If you want to work specifically on chasing things, the Fenzi Dog Sports Academy has an on-demand video about that. Fenzi Dog Sports Academy - LS190: Don't Chase That! Stop Your Dog from Chasing Cars, Cats and Other Critters It's under $20 US, and you have access to it for a full year.


----------



## For Want of Poodle (Feb 25, 2019)

TeamHellhound said:


> I've heard good things about both the original Control Unleashed and the puppy version.
> 
> If you want to work specifically on chasing things, the Fenzi Dog Sports Academy has an on-demand video about that. Fenzi Dog Sports Academy - LS190: Don't Chase That! Stop Your Dog from Chasing Cars, Cats and Other Critters It's under $20 US, and you have access to it for a full year.


Do they have a follow up course called 'dont shriek at that!" Lol. I find it bizarre that I have a dog who, offleadh, has a pretty good recall off of birds in flight and other things to chase, but I can't get her to stop screaming at things on leash. 

It's spring, and all the animals are more active.


----------



## TeamHellhound (Feb 5, 2021)

Well, there is this video for reactivity. Fenzi Dog Sports Academy - LS205: Living With & Training a Reactive Dog

There is also a whole six-week-long class on dealing with reactivity that starts on April 1st. Fenzi Dog Sports Academy - BH110: Dealing with the Bogeyman - Helping Fearful Reactive and Stressed Dogs


----------



## For Want of Poodle (Feb 25, 2019)

TeamHellhound said:


> Well, there is this video for reactivity. Fenzi Dog Sports Academy - LS205: Living With & Training a Reactive Dog
> 
> There is also a whole six-week-long class on dealing with reactivity that starts on April 1st.

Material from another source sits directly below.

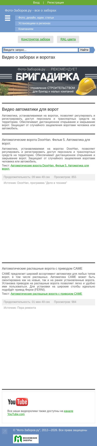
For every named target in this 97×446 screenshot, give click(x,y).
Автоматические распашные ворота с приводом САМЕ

Fenzi Dog Sports Academy - BH110: Dealing with the Bogeyman - Helping Fearful Reactive and Stressed Dogs


Thanks - I will keep that in mind for later. I am starting rally classes back up then so i won't have enough time to do two classes. 

Right now, I think I would prefer a book. At $31, it's cheaper than the course, and I am pretty terrible at following through/following along with online learning. 

I previously bought BAT 2.0 but it was pretty useless as Annie is not afraid of squirrels (that program focused mostly on fear with other types only vaguely touched on) and squirrels are impossible to control and keep at a distance.

Documented somewhere on here is my long process getting Annie to not pull and freak out as much on leash at squirrels which improved things a lot but I never did manage to get her to stop shrieking. I have been unwell this past year and really stopped working on it as hard.


----------



## For Want of Poodle (Feb 25, 2019)

Anyone have experience, specifically, with the three Control Unleashed books?


----------